[caption caption="kursi minimalis di Stasiun Manggarai (foto indra/grup fb krlmania)"][/caption]
Beberapa deret bangku panjang raib dari peron Stasiun Manggarai. Sebagai gantinya terpasang palang tiga besi berkaki dua. Karena tidak ada petunjuk pemakaian, beberapa penumpang menduganya sebagai tempat menaruh koran hingga tiang jemuran.
Keberadaan benda asing itu menjadi perdebatan seru di grup facebook pengguna KRL. Saya yang “wong ndeso dan kurang piknik ini” akhirnya mengetahui fungsi benda itu sebagai tempat bersandar. Menurut penumpang yang sering pelesir di luar negeri, keberadaan kursi sandar di stasiun kereta sudah lazim dan bukan hal yang aneh.

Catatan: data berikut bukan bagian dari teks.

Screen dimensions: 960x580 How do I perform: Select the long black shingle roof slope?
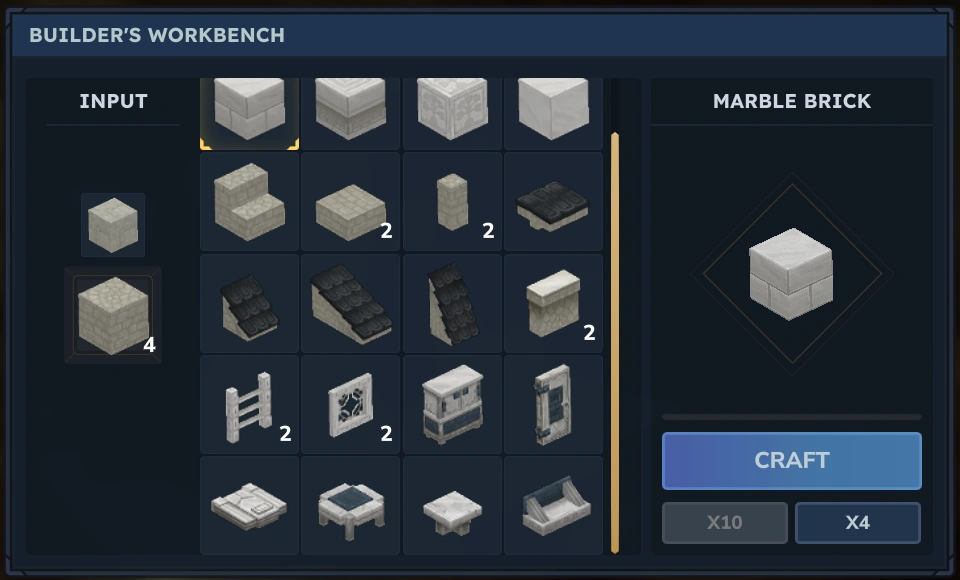click(x=350, y=303)
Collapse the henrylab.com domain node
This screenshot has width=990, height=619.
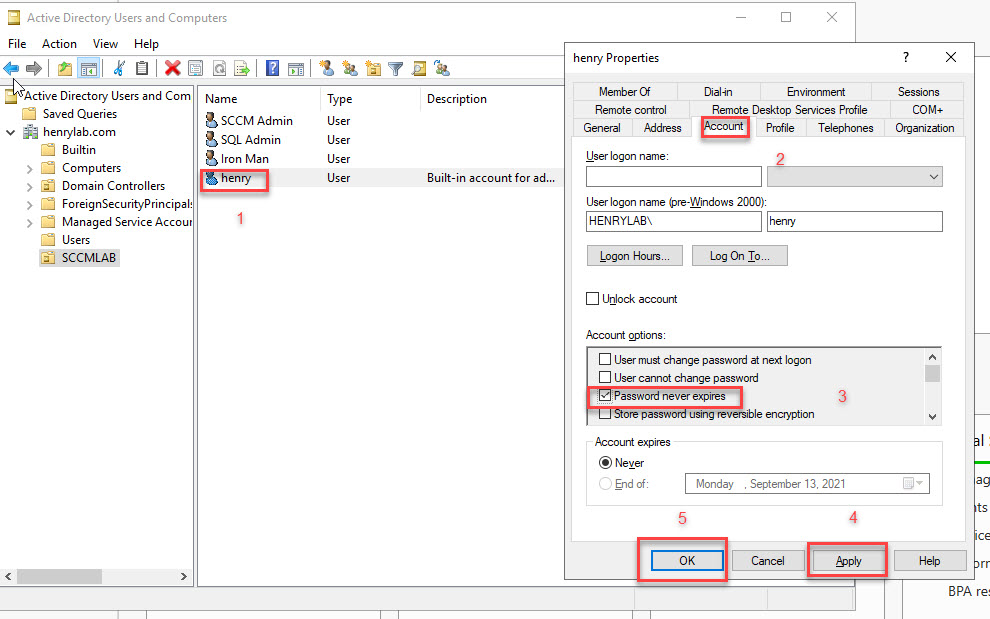tap(11, 132)
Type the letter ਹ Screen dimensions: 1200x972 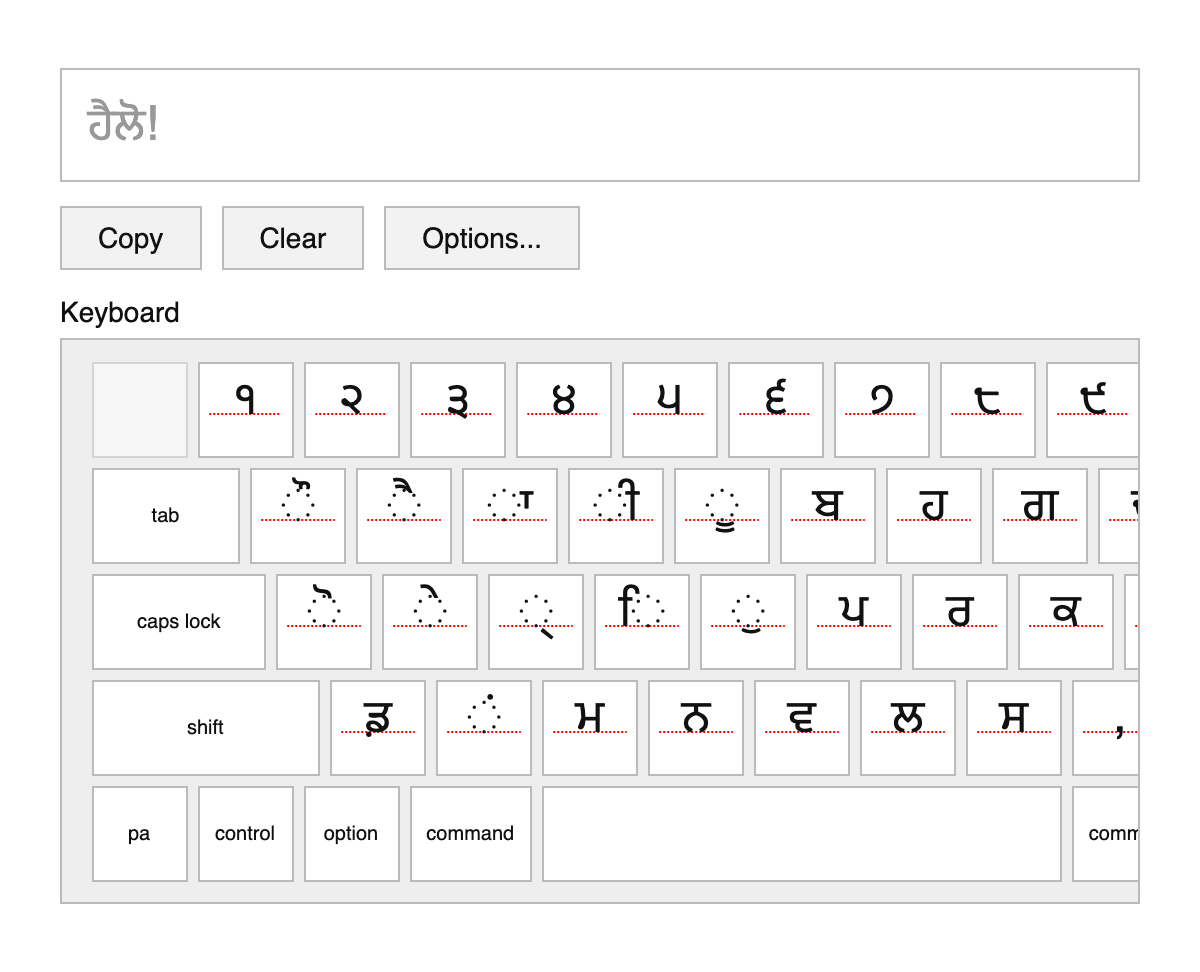click(934, 516)
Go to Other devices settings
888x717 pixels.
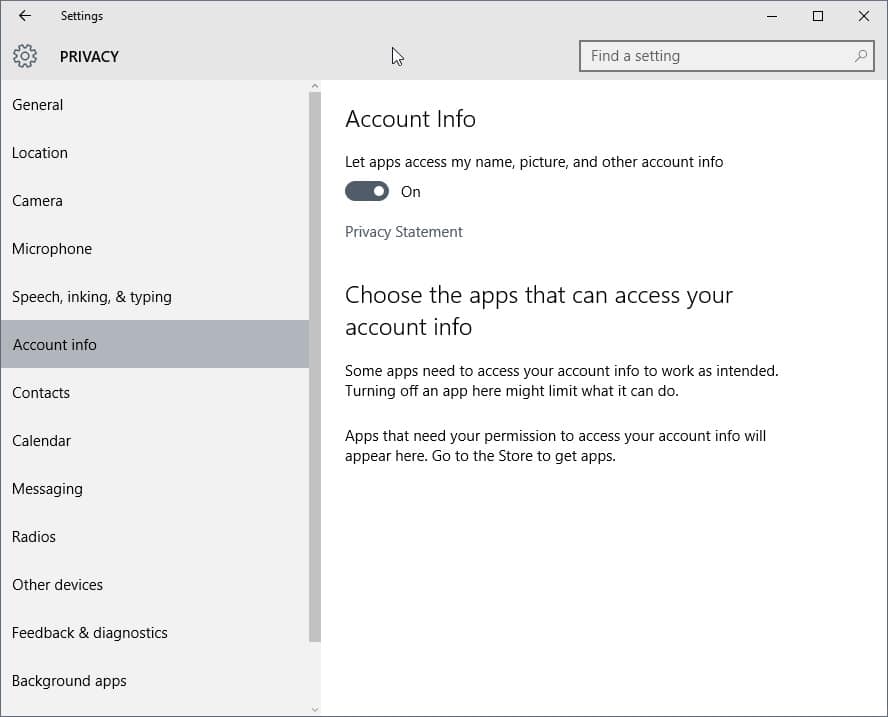coord(57,585)
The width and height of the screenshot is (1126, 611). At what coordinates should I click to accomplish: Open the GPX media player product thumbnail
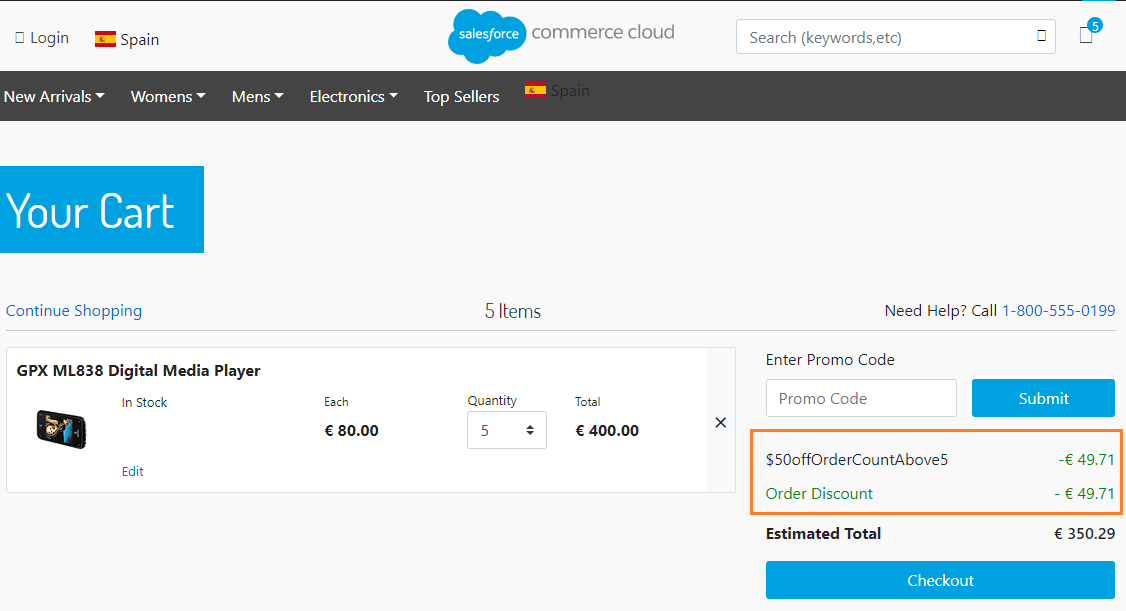(x=61, y=429)
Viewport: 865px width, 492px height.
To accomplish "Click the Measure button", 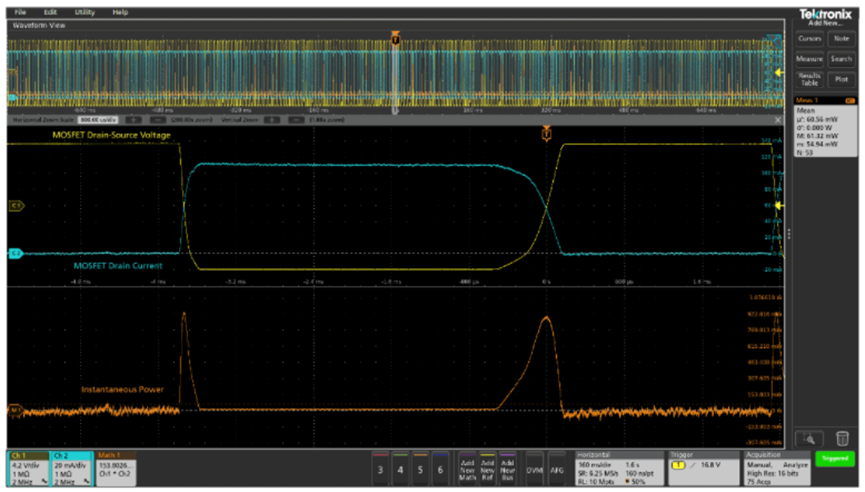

Namun ketika kursi sandar itu ujug-ujug dipasang di stasiun Manggarai tanpa ada petunjuk pemakaian, banyak penumpang yang terkenyut-kenyut eh terkejut. Entah bagaimana awalnya, dari perdebatan itu muncul istilah gegar budaya. Kursi berdesain futuristik minimalis ala film Star Trek itupun seketika mendapat julukan Kursi Gegar Budaya.
Gegar Budaya (culture shock) sendiri artinya perubahan nilai budaya seiring dengan perkembangan jaman dan wawasan yang makin berkembang. Kondisi ini biasanya terjadi pada orang-orang yang secara tiba-tiba berpindah atau dipindahkan ke lingkungan yang baru. Ada perasaan disorientasi, kebingungan, dan perubahan emosi yang terjadi ketika seseorang berkunjung atau tinggal di budaya yang berbeda.
Lepas dari tepat tidaknya julukan itu, yang jelas banyak penumpang mempertanyakan fungsi dan keberadaan kursi sandar itu, “Di dalam kereta berdiri kok di peron harus berdiri juga.” Pertanyaan lainnya: bagi penumpang yang tinggi badannya tidak ideal, bagian tubuh mana yang harus disandarkan. Ada juga penumpang yang tertangkap kamera asyik nongkrong di kursi sandar.
Keberadaan bangku panjang di stasiun transit seperti Manggarai menurut Corcom Daop 1 PT KAI, Bambang S Prayitno akan mengurangi space penumpang. Penumpang commuter line tidak mungkin bersantai-santai di stasiun. Mereka butuh waktu cepat, langsung transit kereta dan jalan. (detikcom, 13/10).
Dari sudut pandang optimis, keberadaan kursi tersebut semacam komitmen dari operator bahwa menunggu KRL sekarang tak lagi lama. Tentu saja, syarat dan ketentuan berlaku: jika tidak ada gangguan yang menyebabkan keterlambatan. Dan jika kereta yang datang penuh, announcer menganjurkan agar penumpang tidak memaksakan diri dan menunggu kereta berikutnya. Jika masih penuh juga, masih ada KRL yang akan lewat. Ya mungkin 3-4 kereta lagi.
Bagi penumpang yang suka eksis, stasiun bukan hanya tempat menunggu kereta. Stasiun menjadi tempat untuk bersantai ria, hunting foto, kumpul bareng, kopi darat, nongkrong, menunggu teman atau pacar. Seiring perkembangan jaman, stasiun memiliki banyak fungsi lebih dari sekedar menunggu kereta.
Di akhir pekan, penumpang KRL didominasi oleh orang tua yang membawa anak-anak. Mereka memanfaatkan kereta sebagai sarana transportasi murah meriah menuju tempat wisata. Begitu transit di Manggarai mereka butuh tempat duduk, sementara desain Kursi Gegar Budaya nampak tidak sesuai bagi ibu-ibu dan anak-anak.
Selain itu, kursi minimalis itu juga tidak ramah bagi penumpang prioritas. Memang masih ada kursi panjang di ujung peron. Namun jumlah itu tentunya tidak memadai. Apakah penumpang harus direpotkan untuk menuju kursi di ujung rangkaian?